INFORMATION GIVEN Start Marker

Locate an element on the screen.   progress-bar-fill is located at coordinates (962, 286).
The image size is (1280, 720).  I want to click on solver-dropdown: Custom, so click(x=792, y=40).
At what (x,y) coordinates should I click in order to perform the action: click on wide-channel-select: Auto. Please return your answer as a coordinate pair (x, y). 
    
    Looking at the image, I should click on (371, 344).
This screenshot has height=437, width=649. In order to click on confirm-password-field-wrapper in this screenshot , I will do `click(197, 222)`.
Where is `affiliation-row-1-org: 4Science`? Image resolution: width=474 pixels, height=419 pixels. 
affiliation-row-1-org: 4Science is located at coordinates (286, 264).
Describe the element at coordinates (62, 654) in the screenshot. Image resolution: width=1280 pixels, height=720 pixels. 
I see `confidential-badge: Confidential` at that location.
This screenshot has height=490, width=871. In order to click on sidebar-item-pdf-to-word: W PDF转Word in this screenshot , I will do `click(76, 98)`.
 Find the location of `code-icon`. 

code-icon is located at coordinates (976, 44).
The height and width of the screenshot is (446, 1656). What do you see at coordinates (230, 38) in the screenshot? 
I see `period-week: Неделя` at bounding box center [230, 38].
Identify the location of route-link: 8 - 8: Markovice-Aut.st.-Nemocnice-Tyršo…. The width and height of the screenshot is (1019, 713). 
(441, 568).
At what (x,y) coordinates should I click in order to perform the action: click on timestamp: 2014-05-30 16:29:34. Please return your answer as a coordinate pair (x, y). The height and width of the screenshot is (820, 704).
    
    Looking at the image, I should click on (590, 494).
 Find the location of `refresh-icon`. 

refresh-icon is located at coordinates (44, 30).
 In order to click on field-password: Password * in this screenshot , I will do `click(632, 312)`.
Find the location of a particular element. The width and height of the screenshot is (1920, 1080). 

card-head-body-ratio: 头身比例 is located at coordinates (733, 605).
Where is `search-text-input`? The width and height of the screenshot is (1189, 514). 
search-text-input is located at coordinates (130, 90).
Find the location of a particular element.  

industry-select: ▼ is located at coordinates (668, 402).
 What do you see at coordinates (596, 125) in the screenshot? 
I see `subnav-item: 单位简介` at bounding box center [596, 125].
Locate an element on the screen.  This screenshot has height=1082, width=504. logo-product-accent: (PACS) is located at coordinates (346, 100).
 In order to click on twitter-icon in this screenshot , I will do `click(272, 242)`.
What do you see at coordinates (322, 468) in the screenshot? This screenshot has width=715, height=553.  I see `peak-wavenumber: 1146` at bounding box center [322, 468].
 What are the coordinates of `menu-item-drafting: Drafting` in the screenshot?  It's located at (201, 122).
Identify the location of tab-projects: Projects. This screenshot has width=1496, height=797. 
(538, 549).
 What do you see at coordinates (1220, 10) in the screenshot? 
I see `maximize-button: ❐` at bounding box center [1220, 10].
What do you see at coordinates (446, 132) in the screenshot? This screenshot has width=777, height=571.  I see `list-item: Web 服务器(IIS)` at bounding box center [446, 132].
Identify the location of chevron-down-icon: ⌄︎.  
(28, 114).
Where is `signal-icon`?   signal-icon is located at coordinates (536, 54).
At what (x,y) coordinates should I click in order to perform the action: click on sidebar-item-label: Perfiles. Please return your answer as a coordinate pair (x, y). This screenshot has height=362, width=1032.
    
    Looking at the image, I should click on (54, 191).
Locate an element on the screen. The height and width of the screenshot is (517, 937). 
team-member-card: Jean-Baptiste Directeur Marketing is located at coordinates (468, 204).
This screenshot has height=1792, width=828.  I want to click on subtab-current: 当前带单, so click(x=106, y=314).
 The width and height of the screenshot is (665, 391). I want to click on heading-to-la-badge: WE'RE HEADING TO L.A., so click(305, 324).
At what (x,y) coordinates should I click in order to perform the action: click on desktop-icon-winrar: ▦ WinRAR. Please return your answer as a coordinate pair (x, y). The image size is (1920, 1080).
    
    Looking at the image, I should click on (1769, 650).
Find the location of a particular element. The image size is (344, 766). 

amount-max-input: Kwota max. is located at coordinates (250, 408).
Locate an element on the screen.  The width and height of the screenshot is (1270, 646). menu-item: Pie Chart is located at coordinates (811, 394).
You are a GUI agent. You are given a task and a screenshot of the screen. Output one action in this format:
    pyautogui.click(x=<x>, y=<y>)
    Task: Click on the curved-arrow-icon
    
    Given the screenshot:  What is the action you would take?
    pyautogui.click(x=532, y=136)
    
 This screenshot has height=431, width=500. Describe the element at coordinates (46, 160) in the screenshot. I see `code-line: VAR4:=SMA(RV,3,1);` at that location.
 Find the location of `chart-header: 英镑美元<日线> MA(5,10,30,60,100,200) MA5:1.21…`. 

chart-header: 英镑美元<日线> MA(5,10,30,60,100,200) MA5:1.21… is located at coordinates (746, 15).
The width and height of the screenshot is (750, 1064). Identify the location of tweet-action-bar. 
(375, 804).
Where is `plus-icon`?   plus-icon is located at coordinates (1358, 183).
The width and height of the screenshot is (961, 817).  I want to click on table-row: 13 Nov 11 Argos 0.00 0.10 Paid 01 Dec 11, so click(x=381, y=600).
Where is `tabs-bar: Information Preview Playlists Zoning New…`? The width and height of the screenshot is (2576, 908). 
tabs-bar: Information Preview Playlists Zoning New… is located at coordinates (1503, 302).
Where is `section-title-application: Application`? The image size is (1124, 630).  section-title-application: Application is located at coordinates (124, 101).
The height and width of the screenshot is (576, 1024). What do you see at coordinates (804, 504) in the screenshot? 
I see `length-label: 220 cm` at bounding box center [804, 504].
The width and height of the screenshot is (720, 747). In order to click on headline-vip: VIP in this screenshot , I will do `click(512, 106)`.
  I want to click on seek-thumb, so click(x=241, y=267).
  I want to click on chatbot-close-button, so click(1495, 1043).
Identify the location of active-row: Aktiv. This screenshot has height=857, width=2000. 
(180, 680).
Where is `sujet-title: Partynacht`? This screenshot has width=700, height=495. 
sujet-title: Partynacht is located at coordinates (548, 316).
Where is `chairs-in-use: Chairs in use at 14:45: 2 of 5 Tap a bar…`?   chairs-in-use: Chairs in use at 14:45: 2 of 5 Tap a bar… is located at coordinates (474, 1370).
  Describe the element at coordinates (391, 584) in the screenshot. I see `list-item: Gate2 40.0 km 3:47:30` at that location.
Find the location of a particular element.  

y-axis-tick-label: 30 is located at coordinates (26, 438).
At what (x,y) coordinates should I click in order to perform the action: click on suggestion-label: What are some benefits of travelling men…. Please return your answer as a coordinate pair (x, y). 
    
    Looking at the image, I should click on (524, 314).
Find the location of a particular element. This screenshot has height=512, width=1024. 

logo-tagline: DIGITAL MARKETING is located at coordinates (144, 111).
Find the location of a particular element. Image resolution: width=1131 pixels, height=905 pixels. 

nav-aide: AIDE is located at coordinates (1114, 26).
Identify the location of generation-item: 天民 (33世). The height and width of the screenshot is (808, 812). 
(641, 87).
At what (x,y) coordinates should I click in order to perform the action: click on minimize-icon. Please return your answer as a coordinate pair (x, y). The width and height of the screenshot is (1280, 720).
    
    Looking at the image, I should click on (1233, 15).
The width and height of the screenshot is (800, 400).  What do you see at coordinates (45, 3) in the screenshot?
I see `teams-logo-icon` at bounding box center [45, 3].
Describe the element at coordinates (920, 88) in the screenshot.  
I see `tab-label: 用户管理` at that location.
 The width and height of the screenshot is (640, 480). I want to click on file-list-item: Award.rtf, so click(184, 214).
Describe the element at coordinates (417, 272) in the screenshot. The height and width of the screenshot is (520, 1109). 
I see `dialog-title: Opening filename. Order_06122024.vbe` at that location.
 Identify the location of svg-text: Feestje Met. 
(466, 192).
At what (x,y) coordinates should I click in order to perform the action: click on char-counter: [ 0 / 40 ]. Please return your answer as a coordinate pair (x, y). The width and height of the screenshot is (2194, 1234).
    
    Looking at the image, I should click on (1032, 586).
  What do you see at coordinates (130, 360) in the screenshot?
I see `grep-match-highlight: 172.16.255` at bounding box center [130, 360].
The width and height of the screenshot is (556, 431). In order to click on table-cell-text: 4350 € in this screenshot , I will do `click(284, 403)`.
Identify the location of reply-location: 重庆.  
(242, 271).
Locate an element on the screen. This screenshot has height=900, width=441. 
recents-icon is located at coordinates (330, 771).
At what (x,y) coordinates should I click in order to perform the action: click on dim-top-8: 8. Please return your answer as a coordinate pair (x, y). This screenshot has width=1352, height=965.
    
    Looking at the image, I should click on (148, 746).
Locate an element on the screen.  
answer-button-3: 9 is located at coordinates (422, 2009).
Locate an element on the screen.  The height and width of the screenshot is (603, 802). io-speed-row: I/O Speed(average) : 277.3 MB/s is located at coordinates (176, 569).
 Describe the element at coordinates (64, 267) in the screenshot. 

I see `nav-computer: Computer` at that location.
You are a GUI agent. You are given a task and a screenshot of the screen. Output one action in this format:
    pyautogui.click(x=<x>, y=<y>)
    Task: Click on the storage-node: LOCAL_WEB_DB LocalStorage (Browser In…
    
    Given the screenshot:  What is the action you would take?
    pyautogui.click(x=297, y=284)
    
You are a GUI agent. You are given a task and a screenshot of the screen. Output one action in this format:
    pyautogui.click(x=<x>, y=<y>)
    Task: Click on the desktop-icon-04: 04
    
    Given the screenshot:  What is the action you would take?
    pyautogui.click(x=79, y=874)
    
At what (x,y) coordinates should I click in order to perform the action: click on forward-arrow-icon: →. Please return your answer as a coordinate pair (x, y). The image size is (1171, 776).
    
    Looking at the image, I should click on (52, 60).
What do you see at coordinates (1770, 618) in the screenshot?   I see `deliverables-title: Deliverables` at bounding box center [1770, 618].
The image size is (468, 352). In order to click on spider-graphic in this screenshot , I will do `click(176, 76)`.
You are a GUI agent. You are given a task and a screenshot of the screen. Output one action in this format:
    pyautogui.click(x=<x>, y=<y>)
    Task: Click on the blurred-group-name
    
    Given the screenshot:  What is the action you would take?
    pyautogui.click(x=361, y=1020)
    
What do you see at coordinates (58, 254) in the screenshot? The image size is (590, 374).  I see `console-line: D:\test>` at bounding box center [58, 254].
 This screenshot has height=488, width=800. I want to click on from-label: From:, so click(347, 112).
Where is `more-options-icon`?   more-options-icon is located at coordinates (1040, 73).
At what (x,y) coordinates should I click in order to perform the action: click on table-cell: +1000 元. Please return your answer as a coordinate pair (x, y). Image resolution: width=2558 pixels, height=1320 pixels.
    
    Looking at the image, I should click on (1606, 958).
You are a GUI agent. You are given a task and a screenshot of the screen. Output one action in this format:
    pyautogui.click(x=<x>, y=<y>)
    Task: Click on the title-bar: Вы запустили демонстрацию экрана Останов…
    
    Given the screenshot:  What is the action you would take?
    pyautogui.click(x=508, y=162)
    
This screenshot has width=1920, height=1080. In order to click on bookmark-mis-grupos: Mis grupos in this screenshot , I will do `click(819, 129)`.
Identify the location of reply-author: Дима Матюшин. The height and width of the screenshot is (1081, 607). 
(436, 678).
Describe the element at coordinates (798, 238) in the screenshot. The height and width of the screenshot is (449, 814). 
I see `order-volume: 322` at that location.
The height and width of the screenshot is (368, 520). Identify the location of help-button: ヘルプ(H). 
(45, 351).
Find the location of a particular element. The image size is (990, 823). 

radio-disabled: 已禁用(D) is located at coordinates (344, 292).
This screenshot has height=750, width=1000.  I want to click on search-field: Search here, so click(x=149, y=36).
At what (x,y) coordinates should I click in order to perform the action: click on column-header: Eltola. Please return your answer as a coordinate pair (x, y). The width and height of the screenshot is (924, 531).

INFORMATION GIVEN End Marker

# TASK TO CARRY OUT:
Extract each line of the entries that contains the string "particular". Matching is case-sensitive.

# EXPECTED ANSWER:
Find the location of a particular element. The width and height of the screenshot is (1920, 1080). 
Find the location of a particular element.  
Find the location of a particular element. The image size is (344, 766). 
Find the location of a particular element.  
Find the location of a particular element. This screenshot has height=512, width=1024. 
Find the location of a particular element. Image resolution: width=1131 pixels, height=905 pixels. 
Find the location of a particular element. The image size is (990, 823). 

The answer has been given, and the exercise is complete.